Study text:
Shepherds’ crooks were also made from hazel but they were shaped while still growing on the tree. Fishing poles and spits for roasting over a fire were also made from hazel branches.
There are many old legends about the hazel tree which was the Tree of Knowledge for Celts. One is about the Irish hero Finn mac Cumhaill who is said to have gained his prophetic abilities and wisdom after his encounter with a Salmon of Wisdom. The Celts believed that there was a well in the Otherworld, or perhaps at the source of one of several rivers in Ireland. This was the Well of Wisdom in which swam the sacred salmon (sacred to the Druids). Around the well were the Nine Hazel Trees of Wisdom and these sprouted nuts, flowers and leaves at the same time. The nuts dropped into the well and produced bubbles which spread out into the worlds and the waters and bubbles from the well were drunk by poets, artists and other creative people. The nuts were eaten by the salmon, which had brown spots on its skin, which recorded how many nuts it had eaten. The salmon with the most spots was the wisest, and Finn’s tutor had caught the wisest salmon. He put Finn to watch it while it cooked, and some of the hot stock fell on his thumb, so of course he put it into his mouth to ease the pain, and thus acquired his wisdom and powers of prophecy.
male and female flowers
The hazel nutsymbolized the path of wisdom for the Druids, as they believed that knowledge came from within, and the nut has to be cracked in order to get at the sweet meat inside it.
The hazel has also provided water divining rods and at one time in Ireland these rods were used (up until the 16th century) to detect thieves. The young branches can be woven into baskets, and were made into collars for horses to protect them from malignant faeries. The wattles (young stems) were used to make huts and houses and were the wattles of wattle and daub structures. There is evidence of this use as early as 6,000 BC.
In ancient Irish laws, a half shell of a hazel nut was the smallest measure of liquid, used to measure blood paid to victims in compensation for the crimes they had suffered. The half shell was said to be a measure of five drops of blood.

Saved data entries
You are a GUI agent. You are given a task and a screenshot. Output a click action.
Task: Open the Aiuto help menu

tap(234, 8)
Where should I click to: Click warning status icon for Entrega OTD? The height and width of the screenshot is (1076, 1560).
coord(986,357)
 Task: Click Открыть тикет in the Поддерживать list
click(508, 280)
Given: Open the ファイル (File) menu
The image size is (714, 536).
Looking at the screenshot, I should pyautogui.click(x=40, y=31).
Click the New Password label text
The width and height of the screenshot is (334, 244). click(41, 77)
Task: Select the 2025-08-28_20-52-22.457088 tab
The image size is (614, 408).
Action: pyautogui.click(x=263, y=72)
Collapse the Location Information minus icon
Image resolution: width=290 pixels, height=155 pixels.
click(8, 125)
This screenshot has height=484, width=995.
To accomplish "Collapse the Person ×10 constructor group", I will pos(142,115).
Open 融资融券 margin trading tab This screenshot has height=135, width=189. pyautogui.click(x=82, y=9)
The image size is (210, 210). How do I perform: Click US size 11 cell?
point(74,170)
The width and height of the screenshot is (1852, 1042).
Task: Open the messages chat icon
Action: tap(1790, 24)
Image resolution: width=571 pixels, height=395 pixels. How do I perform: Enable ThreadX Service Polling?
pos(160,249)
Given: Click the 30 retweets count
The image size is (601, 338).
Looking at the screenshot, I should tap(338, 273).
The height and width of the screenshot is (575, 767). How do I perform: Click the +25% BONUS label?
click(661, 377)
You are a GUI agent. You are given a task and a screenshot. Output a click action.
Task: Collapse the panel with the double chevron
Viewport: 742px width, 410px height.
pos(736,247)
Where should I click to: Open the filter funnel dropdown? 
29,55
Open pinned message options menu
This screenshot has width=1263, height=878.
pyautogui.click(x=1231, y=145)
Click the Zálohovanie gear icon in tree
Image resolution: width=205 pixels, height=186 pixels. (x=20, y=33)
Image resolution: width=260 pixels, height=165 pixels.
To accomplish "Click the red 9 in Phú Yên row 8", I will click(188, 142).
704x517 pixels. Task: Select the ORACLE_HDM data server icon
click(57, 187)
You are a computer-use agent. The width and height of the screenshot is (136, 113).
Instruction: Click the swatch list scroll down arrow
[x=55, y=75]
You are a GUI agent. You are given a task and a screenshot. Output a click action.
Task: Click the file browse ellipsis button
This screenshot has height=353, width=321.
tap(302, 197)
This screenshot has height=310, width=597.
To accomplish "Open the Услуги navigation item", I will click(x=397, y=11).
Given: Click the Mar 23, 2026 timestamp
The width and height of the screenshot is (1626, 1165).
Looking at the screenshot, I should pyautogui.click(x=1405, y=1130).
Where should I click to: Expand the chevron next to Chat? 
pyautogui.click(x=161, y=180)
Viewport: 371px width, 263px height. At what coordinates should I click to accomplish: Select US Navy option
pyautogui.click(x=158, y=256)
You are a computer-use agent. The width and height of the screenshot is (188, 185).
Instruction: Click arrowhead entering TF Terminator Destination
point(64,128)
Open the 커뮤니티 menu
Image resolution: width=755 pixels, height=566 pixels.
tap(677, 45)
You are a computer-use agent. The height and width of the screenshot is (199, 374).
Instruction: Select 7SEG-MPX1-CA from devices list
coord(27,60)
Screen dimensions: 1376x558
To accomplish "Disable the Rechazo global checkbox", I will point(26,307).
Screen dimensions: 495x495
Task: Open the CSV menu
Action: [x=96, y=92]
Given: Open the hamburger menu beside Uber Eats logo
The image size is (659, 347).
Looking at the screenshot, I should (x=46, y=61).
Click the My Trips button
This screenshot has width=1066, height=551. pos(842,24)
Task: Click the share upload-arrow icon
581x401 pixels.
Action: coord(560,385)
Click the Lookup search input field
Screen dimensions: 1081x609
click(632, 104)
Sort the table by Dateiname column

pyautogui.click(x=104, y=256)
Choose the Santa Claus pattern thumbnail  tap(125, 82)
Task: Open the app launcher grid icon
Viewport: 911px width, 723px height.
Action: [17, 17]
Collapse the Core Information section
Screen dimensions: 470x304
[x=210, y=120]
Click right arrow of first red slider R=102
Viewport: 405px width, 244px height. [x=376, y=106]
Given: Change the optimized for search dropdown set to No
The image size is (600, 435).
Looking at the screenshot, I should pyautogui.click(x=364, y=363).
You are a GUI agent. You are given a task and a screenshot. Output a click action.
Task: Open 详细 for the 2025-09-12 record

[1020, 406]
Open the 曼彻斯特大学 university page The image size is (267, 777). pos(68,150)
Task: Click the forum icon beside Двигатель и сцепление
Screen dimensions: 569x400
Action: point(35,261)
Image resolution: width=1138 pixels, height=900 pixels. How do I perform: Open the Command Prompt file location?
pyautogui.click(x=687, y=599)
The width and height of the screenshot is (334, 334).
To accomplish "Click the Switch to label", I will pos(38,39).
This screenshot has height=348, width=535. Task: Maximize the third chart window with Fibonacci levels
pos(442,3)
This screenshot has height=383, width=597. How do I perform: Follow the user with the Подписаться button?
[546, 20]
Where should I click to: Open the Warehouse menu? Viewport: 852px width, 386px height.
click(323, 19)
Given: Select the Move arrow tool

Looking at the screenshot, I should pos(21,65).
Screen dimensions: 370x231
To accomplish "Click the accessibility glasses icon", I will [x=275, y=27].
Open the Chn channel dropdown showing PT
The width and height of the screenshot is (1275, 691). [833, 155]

What to do:
[1] List every object or structure that the text about the hazel tree says was made from hazel.
[2] Write what comes next in the text about the hazel tree, picking up after its last sentence.

Exercise answers:
[1] Shepherds' crooks, fishing poles, spits for roasting over a fire, water divining rods, baskets, collars for horses, and huts and houses.

[2]
male flowers, catkins
In traditional medicine, the leaves of the hazel tree can be made into an infusion to purify the blood, and pollen from the flowers was used to treat epilepsy. Decoctions of the bark were used for skin problems, either internally or externally, applied directly onto the skin. Sap from the branches was used directly on the skin to treat eczema, ringworm and other skin problems.
W.B. Yeats, (1865-1939) the Irish poet and playwright, wrote these lines at the beginning of his poem, “Mongam Thinks of His Past Greatness When a Part of the Constellations of Heaven”: -
“I have drunk ale from the Country of the Young
And weep because I know all things now:
I have been a hazel tree and they hung
The Pilot Star and the Crooked Plough
Among my leaves in times out of mind.”
The nuts are food for squirrels, wood mice and dormice and the tree produces both male and female flowers. The male ones are the catkins or “lamb’s tails” that hang from the branches, while the female ones look like small red buds, and it is these which develop into nuts. The male flowers sprout in late October / early November but don’t release their pollen until February – April. The flowers appear before the leaves, but these are the first to appear in spring and the last to fall in autumn. They have been used as cattle fodder in the past.
HAZEL LEAF TISANE
2 oz fresh hazel leaves, shredded
250 ml boiling water
Put the shredded leaves into a cup and pour the boiling water over them.
Leave them to steep for 10-15 minutes, then strain and drink.
You may want to add a little honey to sweeten the tisane.